Seraph Young Ford (November 6, 1846 – June 22, 1938) was the first woman to cast a ballot under a law that made women citizens' voting rights equal to men's in the United States. She voted in Salt Lake City's municipal election on February 14, 1870, becoming the first woman to vote after the Utah Territory passed a women's equal suffrage law, just two days prior.

==Biography==
Seraph Cedenia Young was born on November 6, 1846, to Cedenia Clark and Brigham Hamilton Young in Winter Quarters, Nebraska. The Young family migrated to the Great Basin the next year along with other Mormon refugees, arriving in October 1847 and settling in Salt Lake City. Young, grandniece of Brigham Young, was the oldest of nine children and eventually became a teacher at the model school at the University of Deseret. She was twenty-three years old and teaching at the university at the time of her historic vote.

Utah's territorial legislature unanimously passed a law extending voting rights to women citizens in February 1870. Acting territorial governor Stephen A. Mann signed the bill into law on February 12, 1870, and Salt Lake City's municipal election was held just two days later. Although Wyoming Territory had extended voting rights to women citizens before Utah Territory did, Utah held two elections – the municipal election on February 14 and a territory-wide election on August 1 – before Wyoming women first cast ballots on September 6. Seraph Young's historic vote was cast at Council Hall, which in 1870 served as the city hall for Salt Lake City and housed the territory's Legislative Assembly. The building was moved in 1961 to the grounds of the Utah State Capitol.

No historical records survive that record Young's feelings about the issue of woman suffrage, but newspapers reported that she was the first woman to cast her vote on February 14, 1870, which made her the first American woman to vote under a law that gave women the same voting rights as men. Young's simple action made history. Young did not go on to become a leader in the women's rights movement, but Utah women remembered her even decades later as the first to vote.

In 1872, Young married Seth L. Ford in Salt Lake City. He was a printer from Buffalo, New York and a Union Army veteran during the American Civil War. The couple had three children, two of whom survived to adulthood.

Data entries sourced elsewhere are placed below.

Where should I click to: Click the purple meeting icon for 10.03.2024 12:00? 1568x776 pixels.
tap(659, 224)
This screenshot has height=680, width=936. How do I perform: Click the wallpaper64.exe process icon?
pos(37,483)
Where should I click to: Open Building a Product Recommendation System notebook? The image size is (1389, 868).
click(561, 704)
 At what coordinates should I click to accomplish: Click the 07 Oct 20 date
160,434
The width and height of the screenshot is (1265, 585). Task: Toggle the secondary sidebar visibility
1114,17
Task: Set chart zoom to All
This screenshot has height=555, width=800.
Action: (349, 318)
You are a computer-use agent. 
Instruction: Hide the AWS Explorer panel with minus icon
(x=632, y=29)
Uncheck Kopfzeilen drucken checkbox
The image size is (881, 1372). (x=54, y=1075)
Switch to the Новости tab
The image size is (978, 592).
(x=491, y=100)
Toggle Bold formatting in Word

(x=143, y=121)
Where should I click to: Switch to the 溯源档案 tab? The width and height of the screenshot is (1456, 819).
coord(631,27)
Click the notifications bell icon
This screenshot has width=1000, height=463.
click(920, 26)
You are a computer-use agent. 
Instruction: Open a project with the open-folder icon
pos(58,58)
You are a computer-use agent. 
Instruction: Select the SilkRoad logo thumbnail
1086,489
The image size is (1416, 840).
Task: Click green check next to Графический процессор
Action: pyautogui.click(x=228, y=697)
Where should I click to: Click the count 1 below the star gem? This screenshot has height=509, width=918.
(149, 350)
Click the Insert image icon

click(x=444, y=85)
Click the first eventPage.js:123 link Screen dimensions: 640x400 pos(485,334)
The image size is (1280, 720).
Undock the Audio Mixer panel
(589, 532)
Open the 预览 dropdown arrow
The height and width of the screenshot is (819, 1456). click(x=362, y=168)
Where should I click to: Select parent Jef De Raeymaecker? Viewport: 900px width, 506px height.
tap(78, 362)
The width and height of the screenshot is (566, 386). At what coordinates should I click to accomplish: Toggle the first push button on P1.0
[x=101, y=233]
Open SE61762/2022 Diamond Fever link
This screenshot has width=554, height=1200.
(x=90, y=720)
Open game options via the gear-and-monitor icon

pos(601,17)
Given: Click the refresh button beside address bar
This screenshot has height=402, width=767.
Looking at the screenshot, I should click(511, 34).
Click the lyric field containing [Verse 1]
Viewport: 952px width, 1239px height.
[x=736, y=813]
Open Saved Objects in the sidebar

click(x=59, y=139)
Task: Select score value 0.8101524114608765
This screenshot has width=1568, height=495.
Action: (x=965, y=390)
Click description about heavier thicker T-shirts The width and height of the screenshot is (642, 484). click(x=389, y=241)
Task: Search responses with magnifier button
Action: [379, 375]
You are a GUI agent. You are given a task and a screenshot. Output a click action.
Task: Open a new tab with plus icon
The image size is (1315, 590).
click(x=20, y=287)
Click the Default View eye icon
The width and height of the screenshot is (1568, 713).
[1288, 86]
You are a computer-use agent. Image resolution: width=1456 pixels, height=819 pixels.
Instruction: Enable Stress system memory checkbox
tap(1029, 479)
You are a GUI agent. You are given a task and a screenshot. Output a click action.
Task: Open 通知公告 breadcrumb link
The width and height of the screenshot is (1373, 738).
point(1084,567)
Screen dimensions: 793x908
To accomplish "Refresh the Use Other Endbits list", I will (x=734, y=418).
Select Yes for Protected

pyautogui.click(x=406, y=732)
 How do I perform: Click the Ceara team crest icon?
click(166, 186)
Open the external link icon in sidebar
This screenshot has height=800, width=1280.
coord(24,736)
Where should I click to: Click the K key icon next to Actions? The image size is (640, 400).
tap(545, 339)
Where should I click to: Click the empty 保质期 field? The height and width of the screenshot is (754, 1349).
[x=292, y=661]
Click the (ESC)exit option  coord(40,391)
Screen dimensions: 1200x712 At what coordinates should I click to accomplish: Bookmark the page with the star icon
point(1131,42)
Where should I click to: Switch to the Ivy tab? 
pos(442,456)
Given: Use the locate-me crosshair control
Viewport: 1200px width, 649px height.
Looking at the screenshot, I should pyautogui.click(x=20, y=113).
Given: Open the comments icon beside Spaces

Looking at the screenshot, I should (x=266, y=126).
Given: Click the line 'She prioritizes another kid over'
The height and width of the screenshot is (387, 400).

She moved farther east as her husband's health deteriorated from wounds sustained during the war. They lived most of their married life in New York and Maryland. She struggled to support the family after he became blind and paralyzed, for a time the family raised money by singing and playing the harmonica on street corners. Young cared for Ford until his death in 1910, and was buried next to him in Arlington National Cemetery after her death in 1938. Her headstone read “Serath” instead of the correct spelling of her first name until it was fixed in 2020. Young is now listed among the notable burials at the Cemetery.

== Commemoration ==
A mural depicting Seraph Young's vote, created by artist David Koch, is in the House of Representatives chamber of the Utah State Capitol. In 2019, the Utah Capitol Preservation Board approved a women's history sculpture for the lawn in front of Council Hall to honor Seraph Young's historic first vote and commemorate Utah's role in the struggle for women's suffrage. The sculpture, designed by Utah artists Kelsey Harrison and Jason Manning, was installed in the summer of 2020. In 2019, the state legislature recognized Seraph Young's vote and passed a bill designating February 14 as Women's Voter Registration Day. On February 14, 2020, the 150th anniversary of Seraph Young's vote, public history non-profit Better Days 2020 led a remembrance walk to Council Hall, where Salt Lake City mayor Erin Mendenhall spoke about the importance of Utah women's leadership in the suffrage movement and encouraged Utah citizens to register and vote.